フレドリック・ブラウン編/小西宏訳 『SFカーニバル』 (創元推理文庫)

SFカーニバル (1964年) (創元推理文庫)

SFカーニバル (1964年) (創元推理文庫)

むろん、こんなことが起こるはずがない。ところが起こったのだ。
それが起きた日の午後二時半に、アブナー・グリーアは、次の作品に登場させる悪玉は、(a)琴座から来たザリガニ男にしようか、それとも(b)アンターレスから来た蟻人間にしようか決めかねて、寝室を行ったり来たりしていた。
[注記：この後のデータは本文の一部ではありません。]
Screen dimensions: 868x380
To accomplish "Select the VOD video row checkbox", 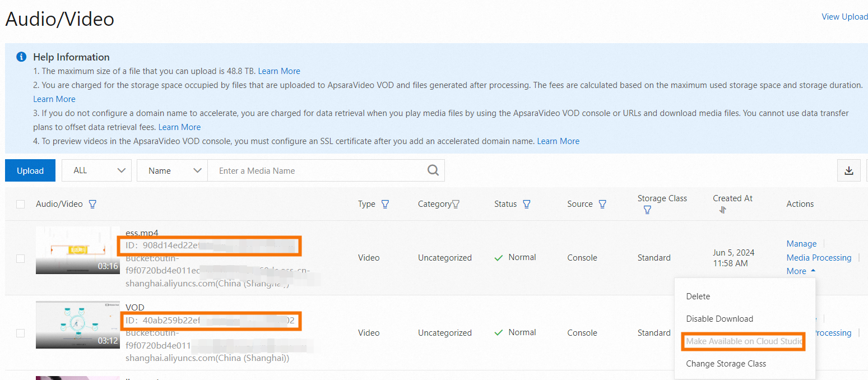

目玉も飛び出しておらず、複眼も持っていないような生物に、それほど重要な役を与えるとは、アブナーには思いもよらないことだった。アブナーはSF作家だったのである。いやそれともSF作家になろうとしている、といったところだろうか。野心とその実現とのあいだには、まだ多少の障害が横たわっていた。今までどの雑誌も、彼の作品を買ってくれたことがなかったのだ。

SF作家失格

地球人 税務署の役人だ! おっ父! ハンク!(バレン・ダールにはゼイムショノヤクニンということばの意味が、まったくわかりませんでしたが、地球人の声色から察するに、身分の卑しいものというふうに思われます)
バレン・ダール われわれはゼイムショノヤクニンではない。友だちだ。
地球人 え?
バレン・ダール われわれはゼイムショノヤクニンではない。友だちだ。

火星人来襲

マレー・ラインスター「ジョーという名のロジック」.ロジック,継電器(リレー),検閲回路からなる情報化社会は完全にインターネットだこれ.すごいんだけどあまりに今の現実に近すぎてどう褒めたらいいのか分からない.
社会調査局に勤務するユールは,ミュータントを買い取ってほしいという手紙を受け取り現地へ赴く.そこにいたのは人語を話す馬だった.SF というより落語を読んでいるような気分になるエリック・フランク・ラッセル「ミュータント」.面白いのは間違いないけど,お前ミュータントって言いたいだけ違うのかと.
SF作家志望のアブナーは未来人に攫われ,散々な目に遭う.ネルスン・ボンド「SF作家失格」.似たような話はあとにも書かれたはずだけど,オチの脱力感はなかなか得難いものだと思ったのですよ.
事物とは心の概念であり,常人に拠っている.いっぽう,狂った人間は論理的である必要はない.フレドリック・ブラウン「恐竜パラドックスは常人の世界と狂人の世界が存在することを描く.さすがブラウンというか,このアンソロジーの中でも一歩も二歩も抜きん出ている感がある.
H・B・ファイフ「ロボット編集者」.秘書ロボット(指が 24 本あってタイプが得意)やら梗概作成ロボットやらの専業ロボットがドタバタするレトロフューチャーな出版社が楽しすぎる.
ほかの収録作はマッド・サイエンティストが活躍する呑気な時間跳躍もののロバート・アーサー「タイム・マシン」スペースオペラ短篇クライブ・ジャクスン「ヴァーニスの剣士」.醜い男が蚤のサーカスを始めた経緯,ラリー・ショー「宇宙サーカス」.どこかの田舎にやってきた火星人がうすのろの地球人と噛み合わないやり取りをするマック・レナルズ「火星人来襲」.物体伝達装置を備えた新発明の自動販売機がつながった先は火星だった,ジョージ・O・スミス「地球=火星自動販売機」
フレドリック・ブラウンによって編まれたユーモアSFアンソロジー.編纂されたのはもう 50 年以上前になるのだけど,テクノロジーに寄っていないせいか古びた感じが意外なほどしない.「人間と蟻との違いは,笑うことである,そしてSF作家の多くはユーモアの重要性をよく知っている」とまえがきで言うブラウンはさすがよく分かっているなあと思ったのでした.